У старухи Вены, по доктору Гораку, есть еще даже любовники. Это либо дюжие американские скупщики, охотники до приключений, либо бабьеподобные патеры, блудливые, как болонки. В гостиных, где доводилось бывать доктору Гораку, мебель еще как бы сохраняла запахи Венского конгресса. Там можно было услышать о большевизме, католицизме, мистицизме, импрессионизме. В этих гостиных священники Ватикана толкали старуху Вену на антибольшевистские подвиги, а та, вздымая костлявую грудь, блаженно закатывала глаза и клялась в верности папе. Еще бы! Вена — вторая его столица, его любимая дщерь, да и стоит она, как доходная корчма, на бойком перекрестке. Отсюда близко до Будапешта, Бухареста и Белграда. Афины и Стамбул тоже не за горами. Это восточный вал католицизма в гуще славянских народов, поэтому поповских ряс здесь не меньше, чем в Риме.

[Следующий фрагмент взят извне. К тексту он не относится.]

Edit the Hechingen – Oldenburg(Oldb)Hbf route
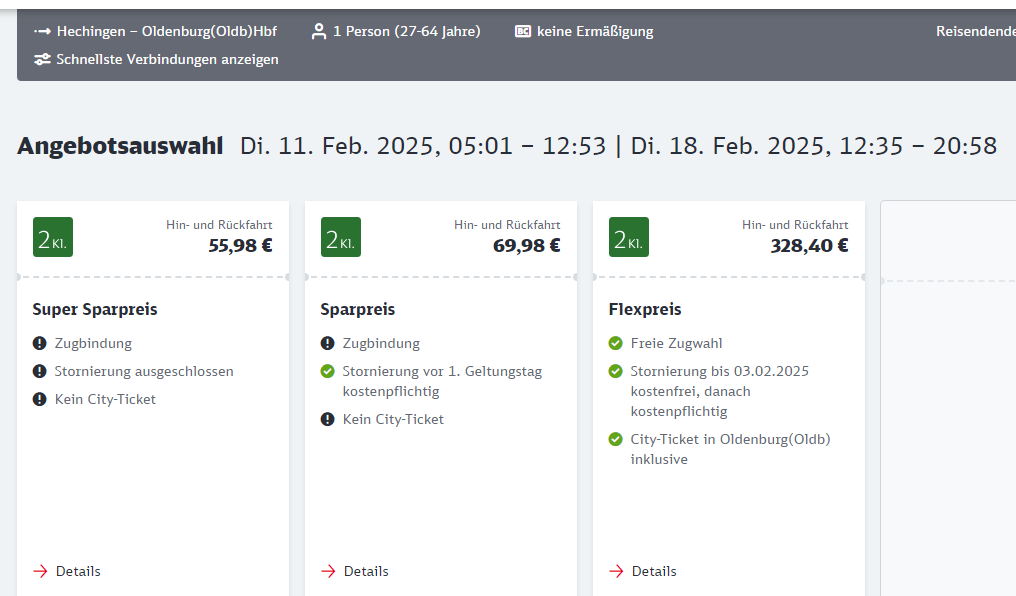tap(166, 32)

Доктор Горак, католик по вероисповеданию, не считал себя сыном «Эклезии милитанс» — воинствующей церкви, и в качестве чеха всегда чувствовал себя в лоне римской церкви не господином, а батраком. Приняв католицизм, чехи как бы откупились от германизации. Католицизм чеха — его поражение.
Шпитцер, не бывавший за пределами Вены, ни с чем не мог сравнить ее. Вена была для него самым красивым городом его жизни. Когда раз или два в течение года приходилось ему бывать с друзьями в Венском лесу, он задыхался от счастья, что он венец, что это его земля.
С высоких холмов Венского леса город кажется красивым и мощным. Дунай огибает Вену широким кругом, а она, обернувшись к нему вполоборота, глядит в сторону невысоких гор Бадена. Двенадцать великолепных мостов прикрепляют город к Дунаю. Флоридсдорф ближе к Дунаю, чем Вена, и Шпитцер знал родную реку, точно был ею рожден. Когда-то по Кертнерштрассе, самой торговой улице нынешней Вены, проходила римская дорога на Каринтию, поэтому тот, кто живет в центре, никогда не забывает об этом. Но Шпитцер бродил по той же Кертнерштрассе, как по выставке роскоши и дороговизны, и она вызывала в нем только раздражение, злость и отчаяние.
Доктор Горак считал, что Вена богата, а Шпитцер был уверен, что, наоборот, бедна, что ее богатство — блеф, что она все, что могла, распродала после той, первой войны. Двадцать лет назад, когда ему пошел пятый год, мать водила его кормиться в шведскую столовую, а старшего брата Вольфганга пришлось послать в Голландию, куда охотно забирали голодных венских подростков ханжи из благотворительных обществ. Вольфганг вернулся в Вену только в 1932 году. Родным языком владел до смешного плохо, повертелся с месяц и вернулся в Голландию. Мальчик соседа, ровесник Вольфганга, был тогда отправлен в Америку, откуда вовсе не вернулся, две знакомые девочки были вывезены в Данию и вскоре оказались на улицах Берлина.